Exercise: Leave out the pictures and copy every record exactly.

********

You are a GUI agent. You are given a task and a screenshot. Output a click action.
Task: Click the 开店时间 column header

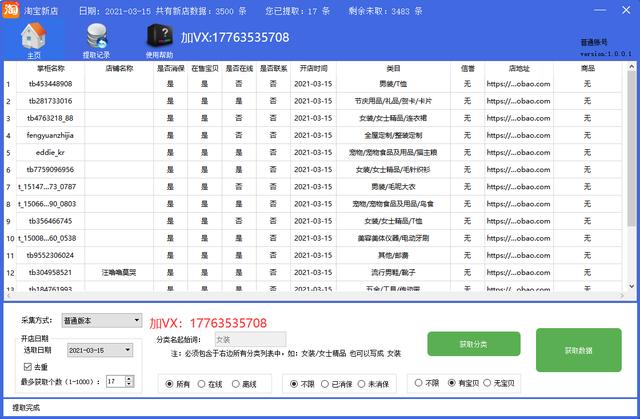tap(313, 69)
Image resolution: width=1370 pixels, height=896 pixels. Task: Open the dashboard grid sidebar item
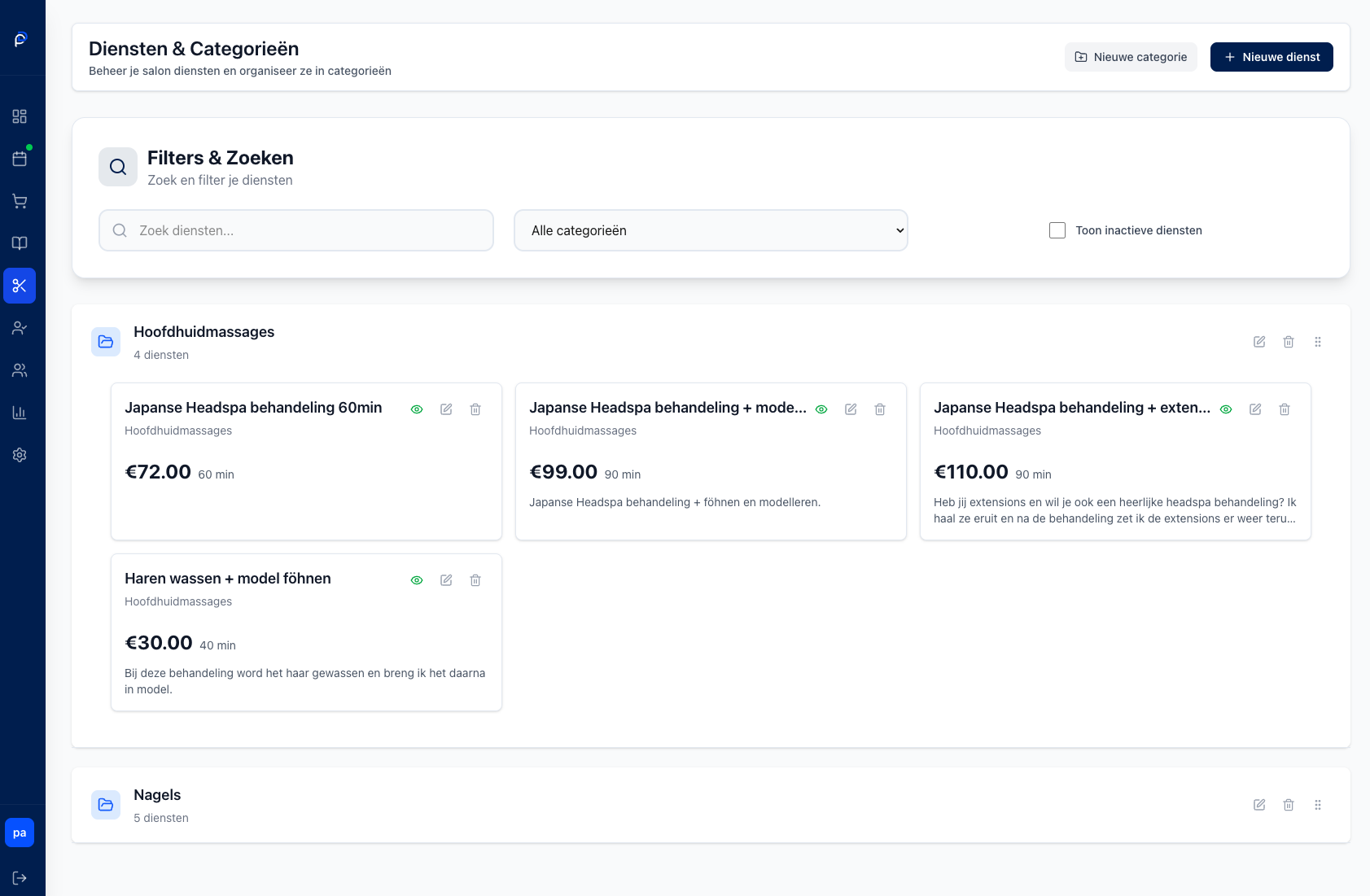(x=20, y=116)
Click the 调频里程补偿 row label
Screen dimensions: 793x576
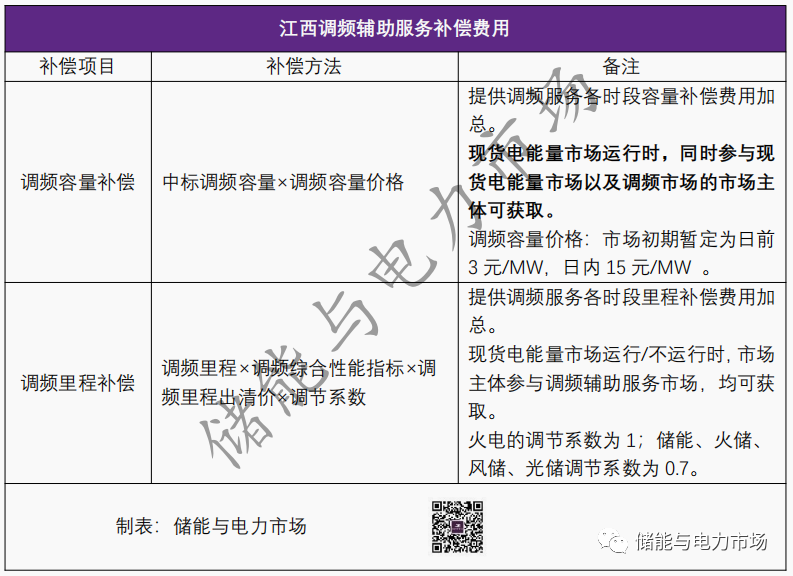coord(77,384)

********

Result for this task:
You are a GUI agent. You are given a task and a screenshot. Output a click action.
Task: Click the 开店时间 column header

tap(313, 69)
Image resolution: width=1370 pixels, height=896 pixels. Task: Open the dashboard grid sidebar item
(x=20, y=116)
Click the 调频里程补偿 row label
Screen dimensions: 793x576
coord(77,384)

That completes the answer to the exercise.